Extracted records:
————————
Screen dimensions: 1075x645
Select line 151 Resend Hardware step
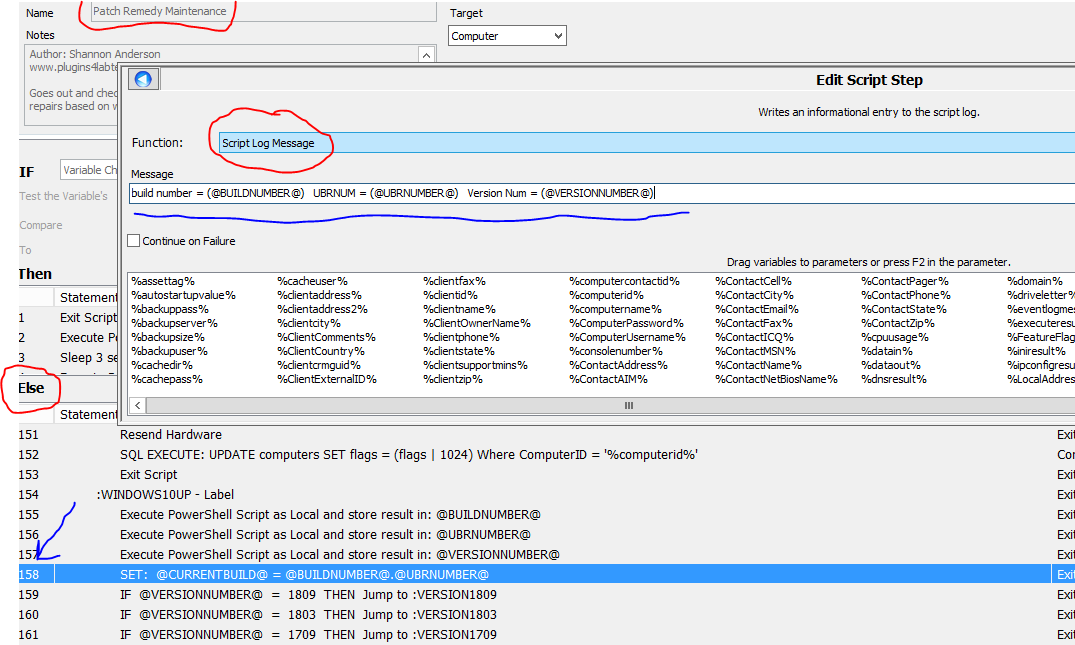coord(171,435)
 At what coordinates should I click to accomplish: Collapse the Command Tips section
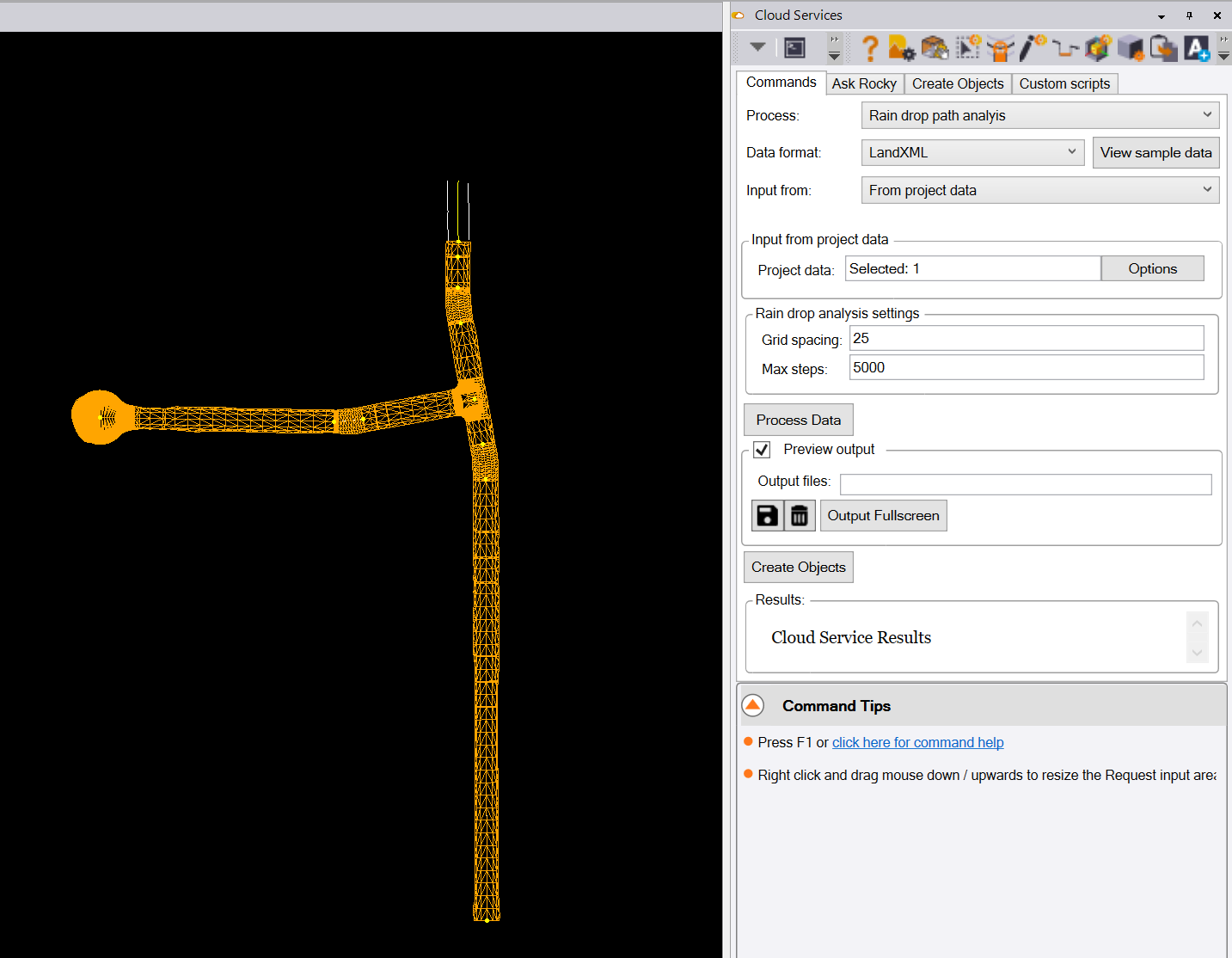click(753, 706)

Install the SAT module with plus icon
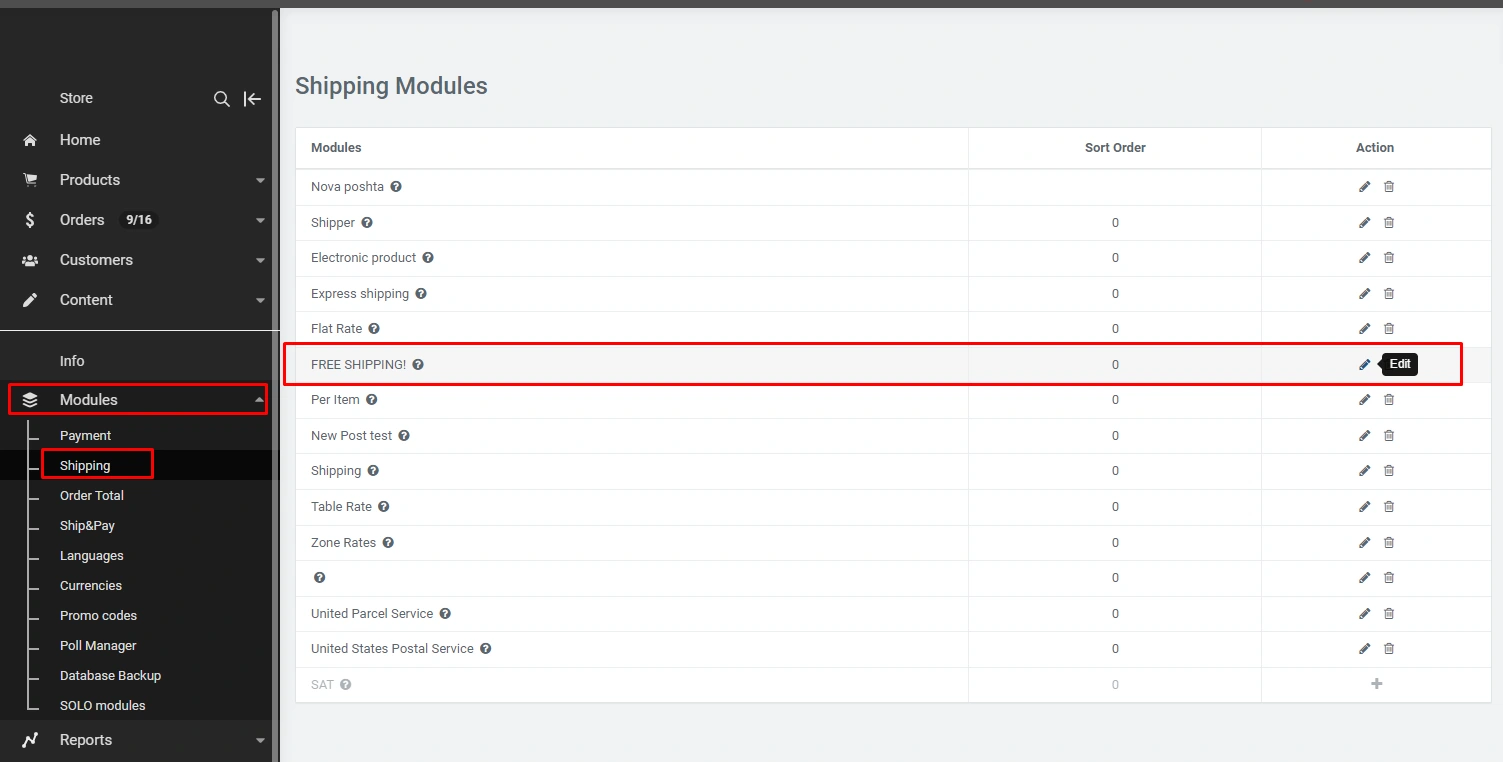tap(1376, 684)
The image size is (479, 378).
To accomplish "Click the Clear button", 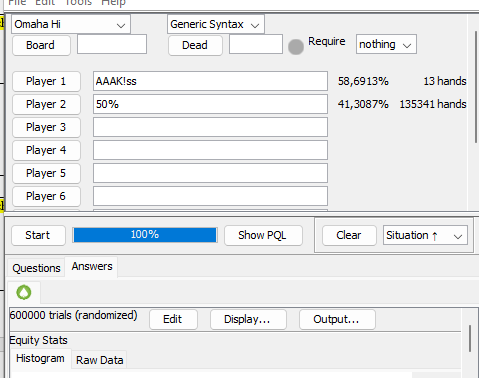I will (349, 235).
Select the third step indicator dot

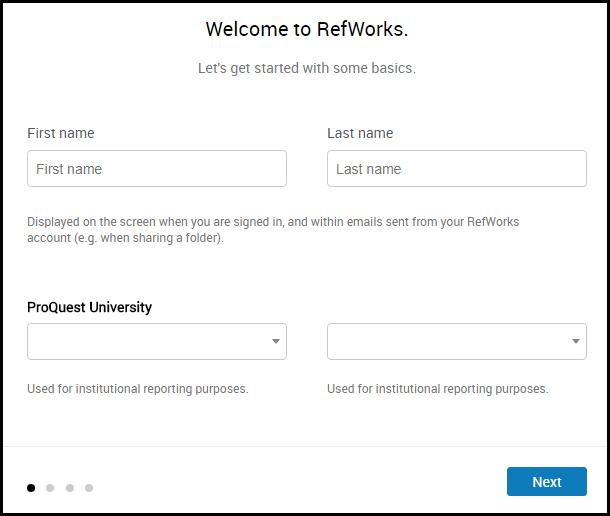70,488
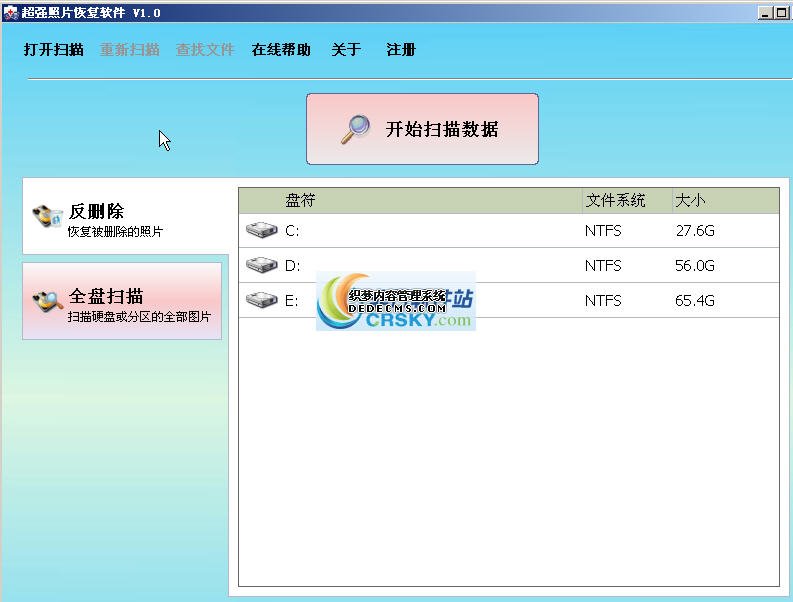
————————
:: DIRECTIONS FOR THIS TASK ::
Write out exactly and only the lines that run from the start of the data above through the line containing "The image size is (479, 378).", leaving the pictures out.

:: RESULT OF THIS TASK ::
Screen dimensions: 1075x645
Select line 151 Resend Hardware step
coord(171,435)
 At what coordinates should I click to accomplish: Collapse the Command Tips section
click(753, 706)

Install the SAT module with plus icon
tap(1376, 684)
The image size is (479, 378).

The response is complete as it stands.